◆ **Document section**
ROFL. They make XP’s security (or lack there of) sound like a feature?
I am confused, which version of Windows is more secure?
XP’s security is dramatically better than that of any prior version of Windows (at least since 3.1), and if Fundamentals has Win9x-style requirements, it sounds like a good idea. Not everyone can drop Windows, you know.
Still, their suggested uses could be mostly accomplished by a Linux machine with Mono, though perhaps not as easily.
“XP’s security is dramatically better than that of any prior version of Windows”
Hm, I left my fresh install of Win 95/98 exposed to Internet for weeks and nothing bad happened.
Freshly installed Win XP got infected by some crap in 30 minutes.
I heard that Sp2 is somewhat better, but anyway, you were too brave with your sentence
That’s an interesting comparison. And I bet a whole lot of people could truthfully say the same thing.
But to be fair, let’s mention the obvious. The enemy has become as skillful, aggressive and hateful as the insurgents in Iraq.
Oh oh. I should be more clear. The enemy are the people creating viruses, etc.
Hm, I left my fresh install of Win 95/98 exposed to Internet for weeks and nothing bad happened.
Freshly installed Win XP got infected by some crap in 30 minutes.
That can’t be your only metric for measuring an OSes security. For example, in Win98 all users can read teh entire hard drive – there really is no concept of portected “user data”. That is a poor security implementation that was fixed in XP and yet has no impact on internet exploitability.
Some security issues are more important in corporate LAN situations, while other issues are more important to home users.
If a Win95/98 machine can actually surf the net without getting infected, maybe that does indicate an advantage in using those older Windows versions, at least in some contexts.

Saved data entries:
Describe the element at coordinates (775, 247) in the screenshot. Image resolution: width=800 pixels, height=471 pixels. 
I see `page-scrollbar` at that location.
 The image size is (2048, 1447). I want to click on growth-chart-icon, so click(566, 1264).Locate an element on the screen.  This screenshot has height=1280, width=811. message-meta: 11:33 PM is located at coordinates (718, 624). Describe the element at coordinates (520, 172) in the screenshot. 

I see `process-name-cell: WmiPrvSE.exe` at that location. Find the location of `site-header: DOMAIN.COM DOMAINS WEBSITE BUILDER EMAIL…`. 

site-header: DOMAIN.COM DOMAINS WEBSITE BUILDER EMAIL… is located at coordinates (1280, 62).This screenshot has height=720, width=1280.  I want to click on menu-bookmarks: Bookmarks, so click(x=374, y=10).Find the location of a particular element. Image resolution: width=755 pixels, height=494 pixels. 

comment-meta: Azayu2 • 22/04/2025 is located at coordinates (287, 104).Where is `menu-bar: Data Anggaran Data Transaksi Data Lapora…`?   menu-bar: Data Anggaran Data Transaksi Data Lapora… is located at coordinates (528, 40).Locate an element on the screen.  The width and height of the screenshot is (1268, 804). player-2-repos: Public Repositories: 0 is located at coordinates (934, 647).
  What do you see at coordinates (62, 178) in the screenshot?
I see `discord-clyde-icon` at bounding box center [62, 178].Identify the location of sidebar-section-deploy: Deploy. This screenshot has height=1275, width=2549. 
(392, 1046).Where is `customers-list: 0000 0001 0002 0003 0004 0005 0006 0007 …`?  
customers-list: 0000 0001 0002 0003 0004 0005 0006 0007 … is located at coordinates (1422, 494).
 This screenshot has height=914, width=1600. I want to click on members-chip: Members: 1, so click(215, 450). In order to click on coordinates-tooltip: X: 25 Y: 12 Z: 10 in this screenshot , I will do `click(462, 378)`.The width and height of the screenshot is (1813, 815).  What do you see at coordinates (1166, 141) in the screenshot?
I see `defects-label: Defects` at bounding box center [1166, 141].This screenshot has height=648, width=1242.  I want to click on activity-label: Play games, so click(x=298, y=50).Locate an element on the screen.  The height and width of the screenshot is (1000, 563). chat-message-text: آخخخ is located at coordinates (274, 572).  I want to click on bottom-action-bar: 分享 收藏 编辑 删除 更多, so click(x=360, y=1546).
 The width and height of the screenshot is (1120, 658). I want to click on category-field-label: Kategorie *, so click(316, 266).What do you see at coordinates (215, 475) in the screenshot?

◆ **Task goal**
Pick up the forum discussion on Windows XP security after its final comment and carry it forward.

◆ **Answer below**
Edited 2006-03-14 16:45
BTW yesterday I’ve found out that in Ubuntu Dapper users can read each other home directories, too! Alright, I know how to chmod, but WTF…
Thats pretty much the norm on ANY unix. you can set it up so other people cant see the contents, but by default, anyone can. they just cant write to it.
I didn’t have that on ALTLinux which I used before. And used to be a Mandrake clone, so I believe Mandrake restricted read access to homes by default, too.
They make XP’s security (or lack there of) sound like a feature?
When dealing with legacy systems, it’s quite a BIG feature when you stop and consider Active Directory and other services that require high security.
It’s also a huge money-saver for corporations with thousands of seats. Now there will be less need to upgrade every workstation. They can pace it out and keep the costs manageable over a longer period of time.
The last time we saw massive hardware upgrades was in response to Y2K. No need to go through that all over again.
If Microsoft can lighten the impact of Vista that will be a good thing.
My 2 cents.
you can do this just as easily with things such as nlite.
or might i suggest linux? more secure and just as easy to set up on legacy hardware.
Linux doesn’t run on old hardware. It is a lie.
Yes, your previous statement was indeed a lie.
I’m posting this from a Pentium II running Gentoo Linux.
…or did you mean old as in an Apple II… or a PDP-1? In that case no, it doesn’t.
Honestly, it really depends on what “old hardware” you are talking about. Also what you consider to be “running”
Saying “linux runs on old hardware” is too vague to be correct. Saying “linux has lower min. system requirements so that gives it he oppurtunity to run on older hardware” is more accurate.
If I had a dollar for every time i tried to get a real old sound or video driver working on linux…
Old hardware is probably something near PII 300 with 64MB RAM. The older ones are trash, only useful for home-made routers or as a typewriter.
“Linux doesn’t run on old hardware. It is a lie.”
Presumably written just to provoke, but there is some truth in it. AMD K6 500, with 512 memory and a big drive, and it is impossible to find a usable distro that will run as fast as W98. I’ve tried just about everything. Vector for instance will not do it, in either standard or Soho versions. Whereas W98 gives you the desktop most people can use, even if its not real pretty, very snappy response, and an Office suite that you need OO to compete with.
You can install DSL, and it work, and will be fast, but try persuading anyone you love to use Siag Office….
No, don’t.
“AMD K6 500, with 512 memory and a big drive, and it is impossible to find a usable distro that will run as fast as W98. I’ve tried just about everything. Vector for instance will not do it, in either standard or Soho versions.”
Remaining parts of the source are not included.